* **About this task**: From the records below, extract only the lines running from the line with "26 de agosto de 2026 (32, 1236)" to the line with "[Reddit] (42, 317)", both lines included, reproducing them exactly.

(Entries shown Opens)

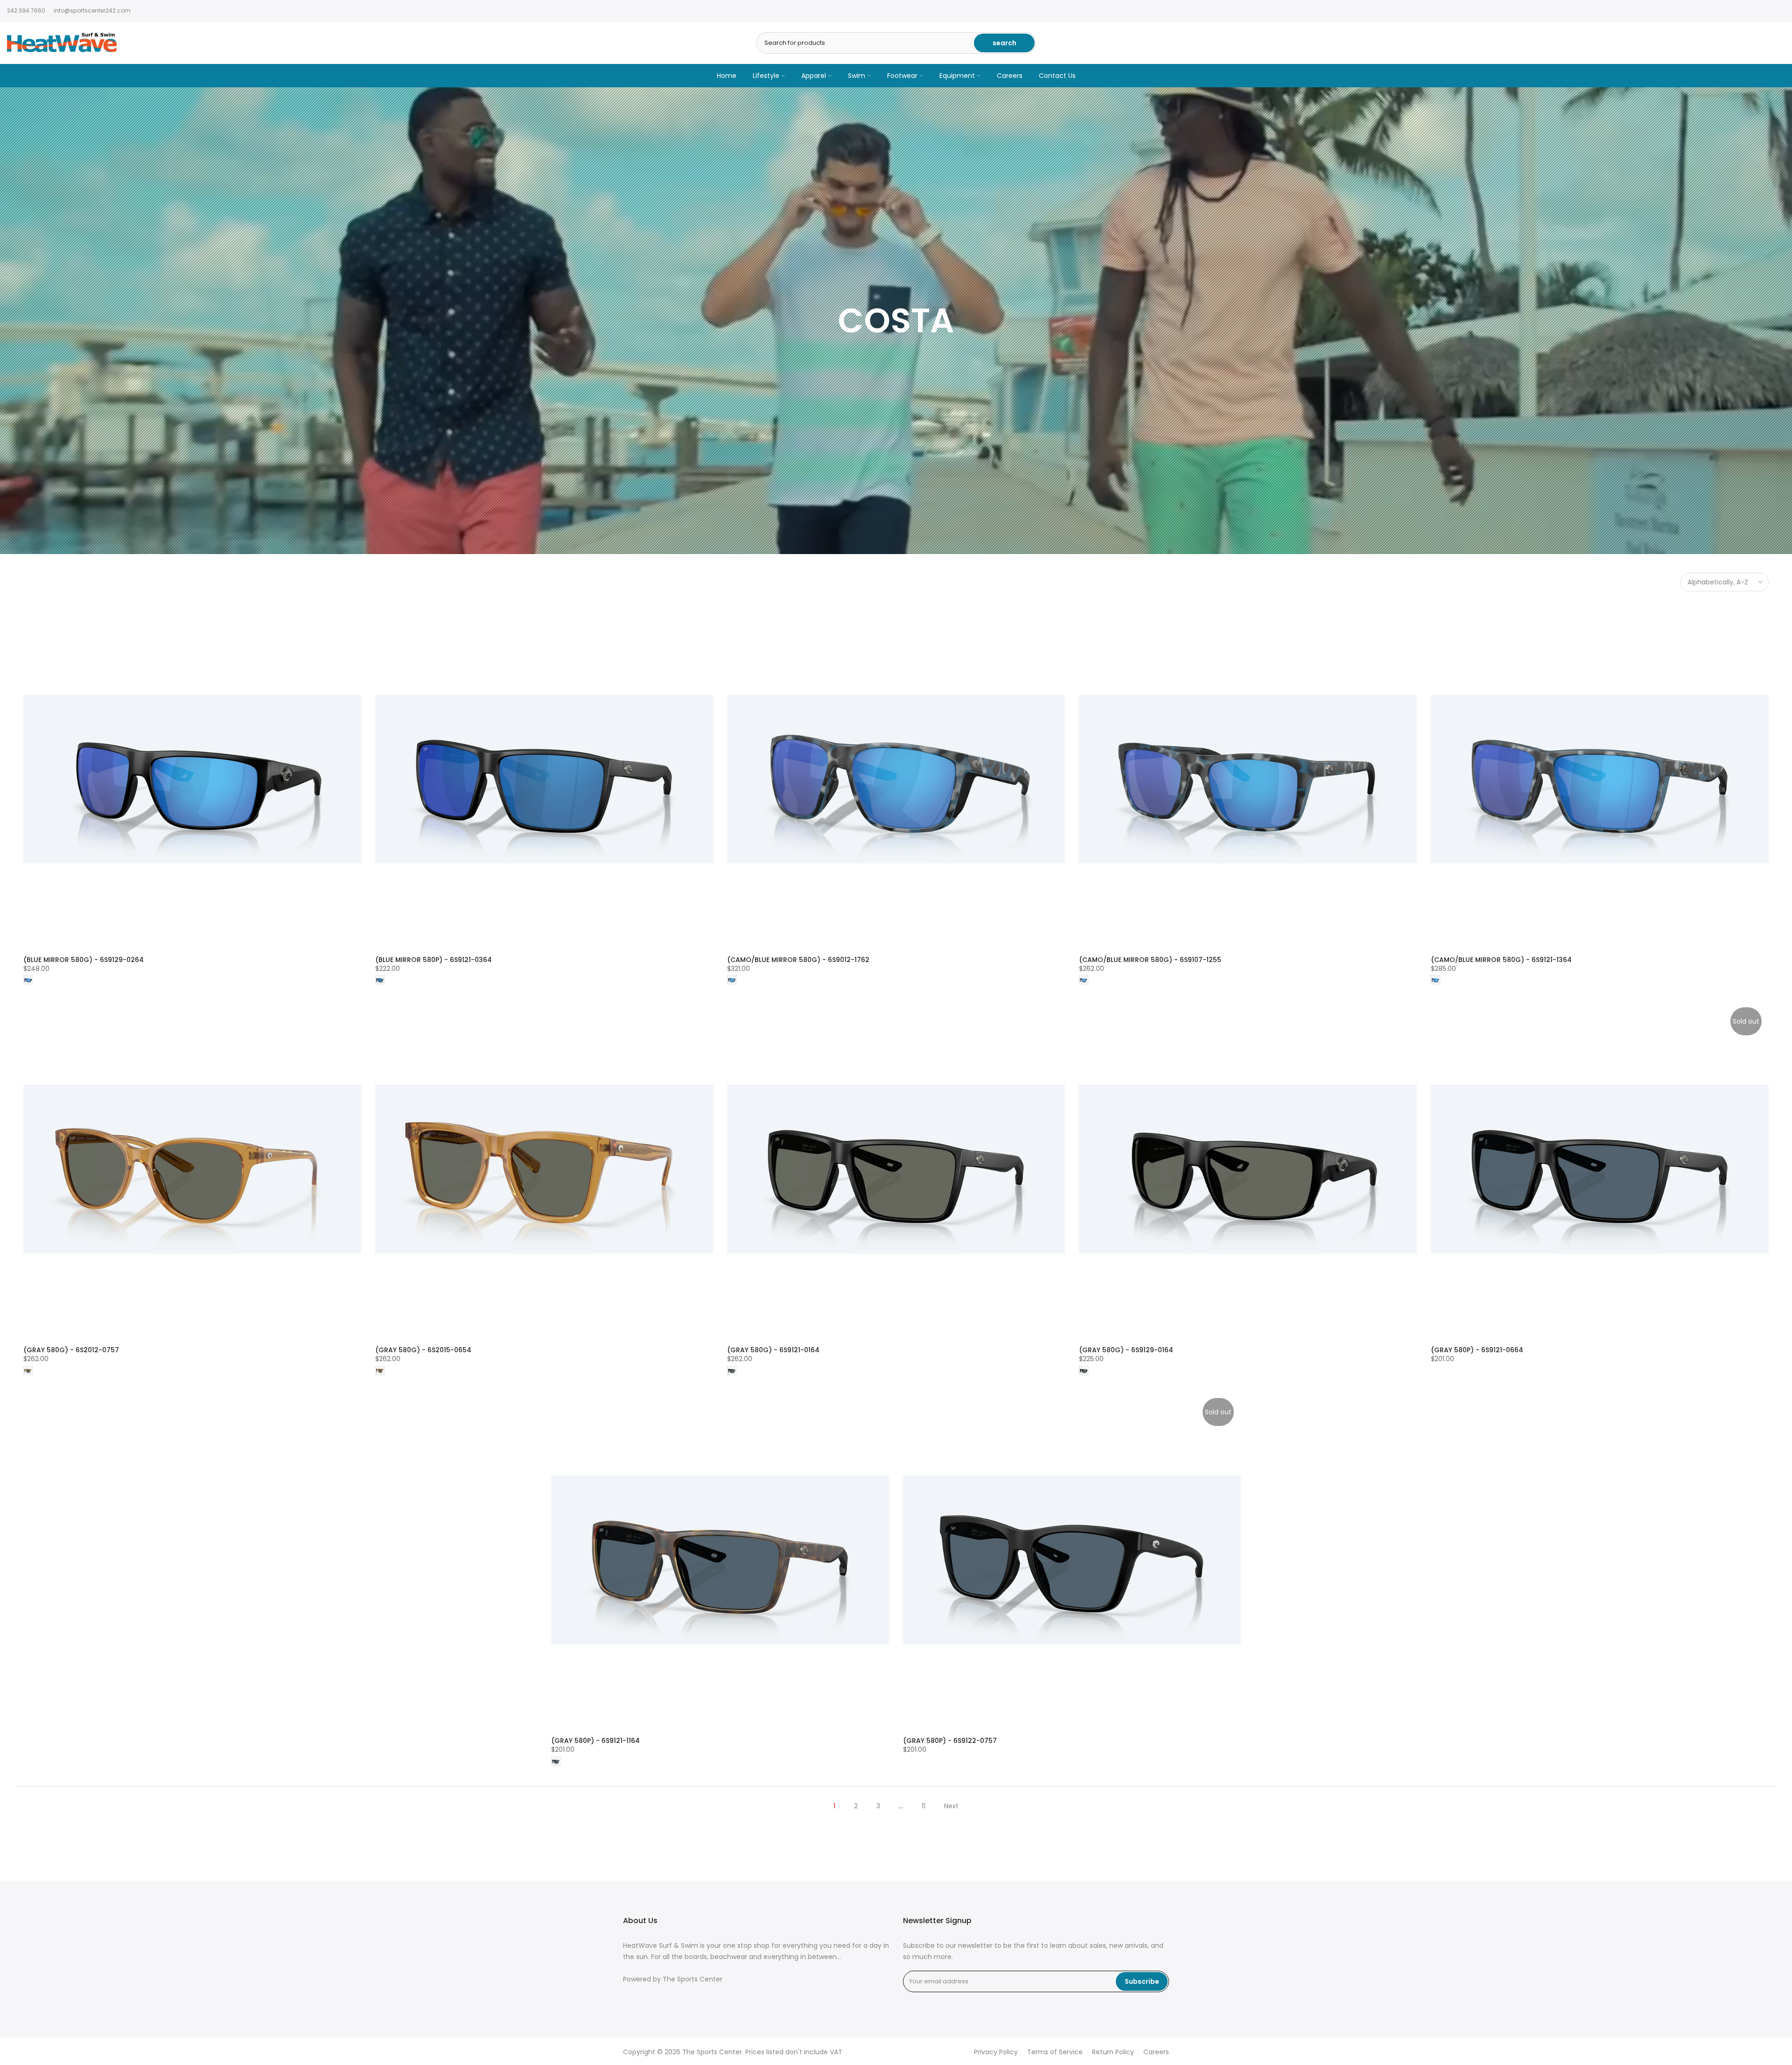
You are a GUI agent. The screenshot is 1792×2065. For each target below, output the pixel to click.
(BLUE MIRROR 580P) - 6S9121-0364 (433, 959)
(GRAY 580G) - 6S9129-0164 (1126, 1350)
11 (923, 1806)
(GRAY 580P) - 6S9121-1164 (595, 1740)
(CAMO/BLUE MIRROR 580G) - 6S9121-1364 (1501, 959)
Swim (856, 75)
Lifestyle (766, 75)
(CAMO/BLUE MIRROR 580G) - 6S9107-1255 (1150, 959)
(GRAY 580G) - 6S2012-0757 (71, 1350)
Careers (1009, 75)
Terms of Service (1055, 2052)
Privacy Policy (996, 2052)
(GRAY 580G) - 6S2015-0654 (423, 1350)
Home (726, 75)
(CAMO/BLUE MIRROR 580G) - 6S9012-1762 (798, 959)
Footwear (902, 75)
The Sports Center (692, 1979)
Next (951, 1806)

(Entries shown Closes)
(Entries shown Opens)

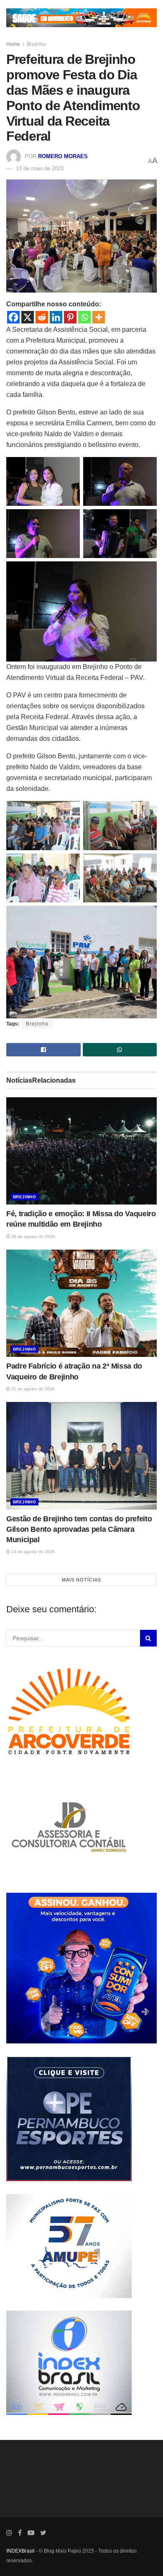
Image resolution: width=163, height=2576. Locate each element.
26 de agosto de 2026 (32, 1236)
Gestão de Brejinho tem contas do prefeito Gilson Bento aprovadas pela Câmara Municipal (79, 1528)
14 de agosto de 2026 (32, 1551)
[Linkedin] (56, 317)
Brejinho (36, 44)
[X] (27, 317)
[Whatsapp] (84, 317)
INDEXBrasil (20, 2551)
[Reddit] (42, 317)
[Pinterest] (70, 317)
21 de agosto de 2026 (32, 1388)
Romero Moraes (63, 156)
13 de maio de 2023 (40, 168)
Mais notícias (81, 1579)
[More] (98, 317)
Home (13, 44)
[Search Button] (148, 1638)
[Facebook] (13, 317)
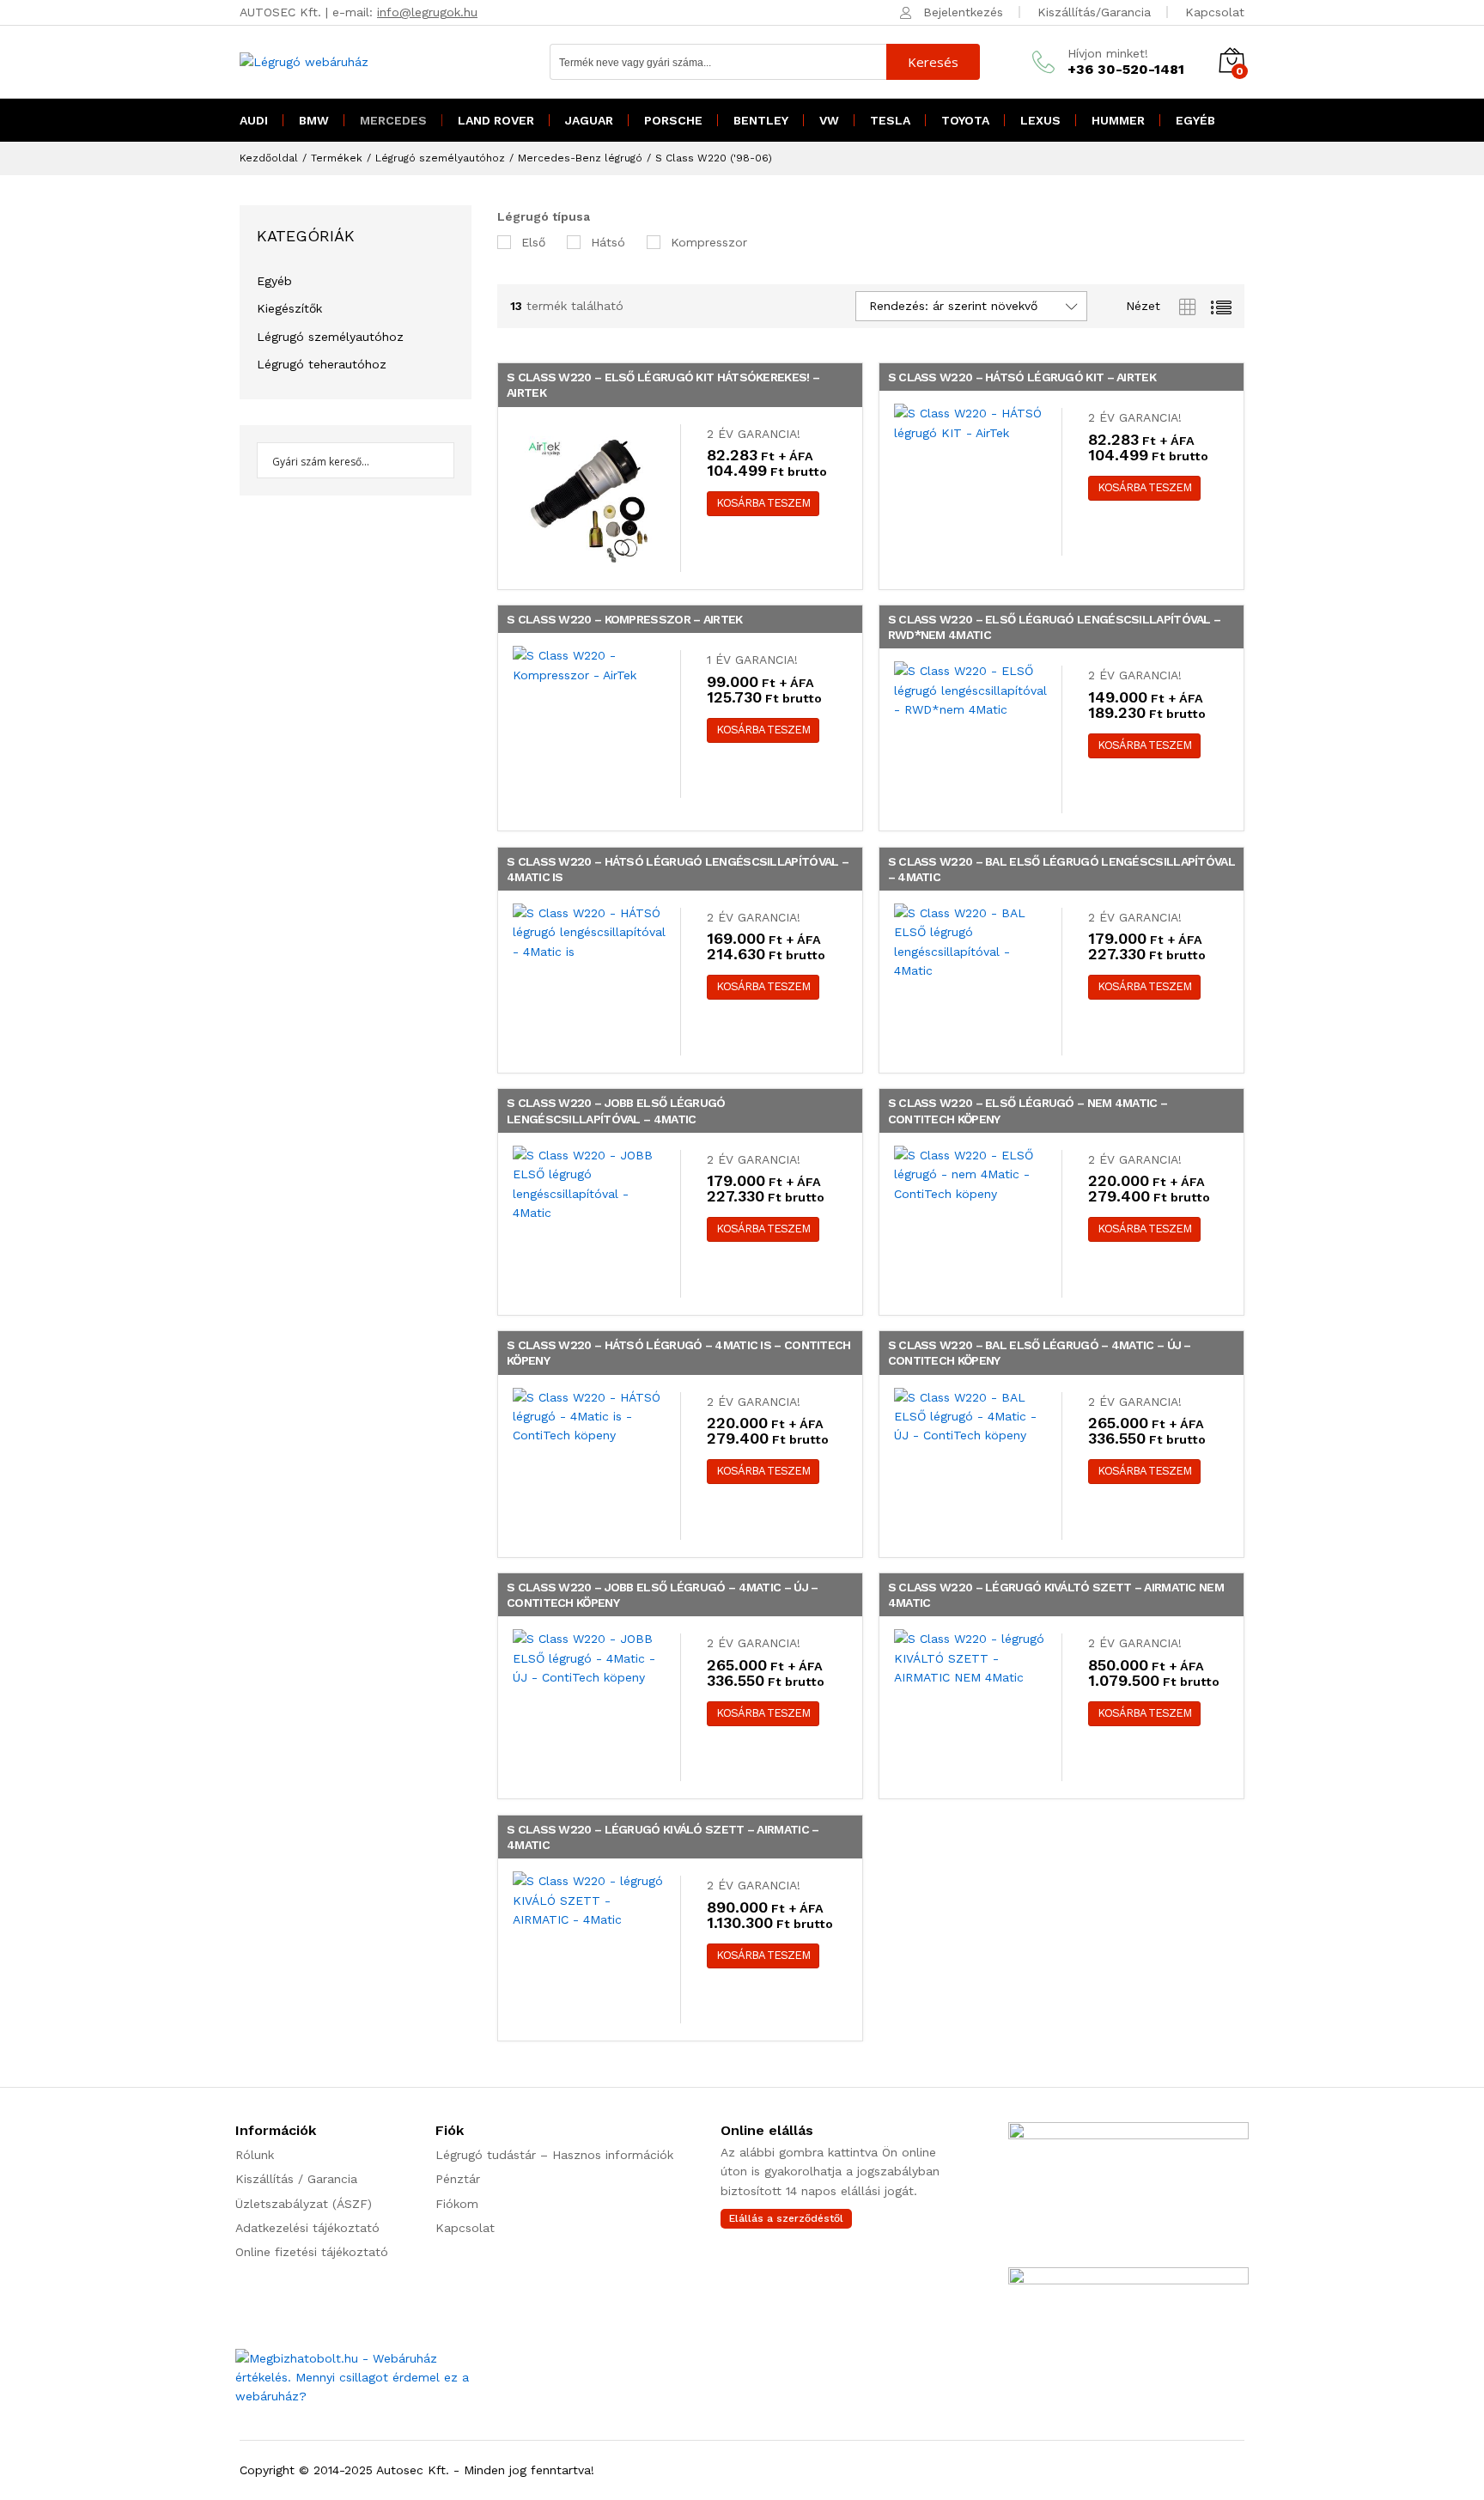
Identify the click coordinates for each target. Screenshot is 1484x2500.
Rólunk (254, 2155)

(Entries shown Closes)

* **Result**:
26 de agosto de 2026 (32, 1236)
Gestão de Brejinho tem contas do prefeito Gilson Bento aprovadas pela Câmara Municipal (79, 1528)
14 de agosto de 2026 (32, 1551)
[Linkedin] (56, 317)
Brejinho (36, 44)
[X] (27, 317)
[Whatsapp] (84, 317)
INDEXBrasil (20, 2551)
[Reddit] (42, 317)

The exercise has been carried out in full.